Em 2007, foi dada à estampa a obra Gog, Armagedão e Quinto Império: o estado actual do mundo e o fim da humanidade?, da autoria de Francisco M. M. Alexandre.
Quanto a referências lexicográficas, importa salientar que o Dicionário Eletrônico Houaiss regista ambas as formas, mas, apesar de esta obra seguir geralmente a norma brasileira, parece dar preferência a Armagedão, pois remete Armagedom para aquela, à qual, além do significado relativo ao topónimo bíblico e à batalha que ocorre no mesmo, dá o sentido mais lato de «grande guerra final ou confrontação decisiva».
Já o Grande Dicionário da Língua Portuguesa da Porto Editora (2004, p. 140) regista apenas a forma Armagedão, à qual atribui o significado de «luta entre o bem e o mal segundo o Apocalipse» e ainda o de «luta final ou decisiva».
José Pedro Machado (1914–2005), no seu Dicionário Onomástico Etimológico da Língua Portuguesa (Confluência, vol. I, 1984, p. 164), estranhamente, regista o vocábulo sob a forma Armaguêdom, com as variantes Armaguedo e Armaguedão, sem indicar qualquer fonte, embora refira igualmente que a Grande Enciclopédia Portuguesa e Brasileira regista a forma Armagedão. Importa salientar que as formas com gue contrariam a tendência natural de assimilação de vocábulos gregos e latinos, segundo a qual o γε e γι gregos, tal como o ge e gi latinos, sofrem fricatização, mesmo que entrem por via erudita, pelo que devem grafar-se ge e gi, respetivamente. Por exemplo, o latim georgica, do grego γεωργικά, deu em português geórgica e não “gueórguica”...
Por último, refira-se o adjetivo “armagedónico”, ainda não dicionarizado, mas empregado com toda a propriedade por alguns escritores, nada havendo a obstar quanto à sua formação.

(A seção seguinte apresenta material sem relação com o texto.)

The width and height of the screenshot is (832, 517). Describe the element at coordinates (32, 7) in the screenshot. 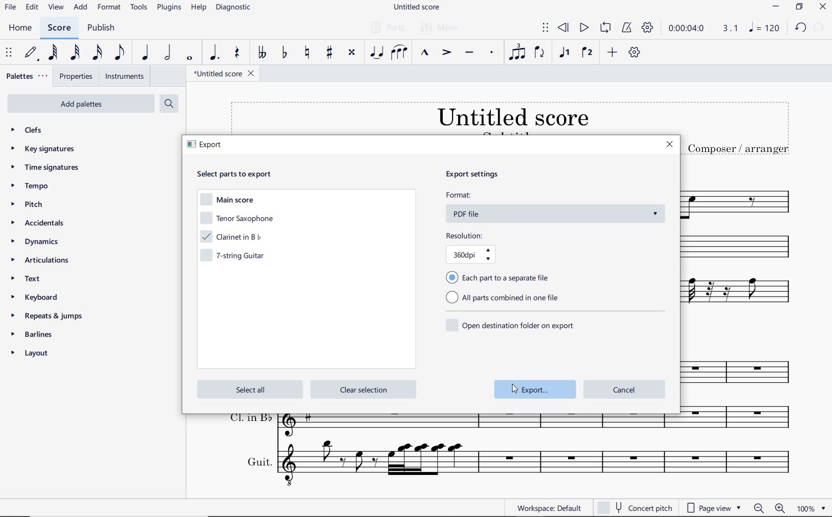

I see `EDIT` at that location.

Por exemplo, na tradução brasileira de uma obra de José Argüelles (1939–2011), escritor e artista norte-americano de ascendência mexicana, da chamada Nova Era, publicada pela editora Cultrix em 2010 (a publicação original é de 1987), podemos ler um lamento sobre o «o clima armagedónico a que chegou a humanidade em nosso planeta» (p. 140).
Já o filósofo brasileiro Manuel Soares Bulcão Neto (1963–2012) falava em «mudanças sociais armagedônicas» (p. 89) na sua obra Sombras do Iluminismo, publicada em 2006 pela Viveiros de Castro Editora no Rio de Janeiro.
Armagedônico é o título de um poema que figura em Inferozmente, blogue de «um agnóstico-criacionista-bigbangueano» brasileiro.
Já no blogue Alienação Zorziana, cuja linguagem, fique aqui a advertência, poderá ferir certas suscetibilidades, o adjetivo “armagedónico” é utilizado pelo menos neste texto e nestoutro.
À guisa de conclusão, aqui vai uma recomendação para o nosso consulente, de tradutor para tradutor: use o vocábulo Armagedão sem rebuço, pois este está corretamente formado e encontra‑se bem abonado. Seria mesmo desejável que os futuros tradutores bíblicos lhe dessem primazia (ou à variante Armagedom, caso sejam brasileiros) evitando a constrangedora profusão de termos que se nos depara nas inúmeras traduções bíblicas publicadas até à data.
1 Esta versão, tal como as outras duas “Almeidas” seguidamente referidas, devem o título ao padre João Ferreira de Almeida (1628–1691), filho de pais católicos mas convertido à Igreja Reformada Holandesa em 1642, que traduziu o Novo Testamento integralmente e parte do Antigo.
2 É nesta última variante que radica a designação habitualmente utilizada em língua inglesa (Armageddon).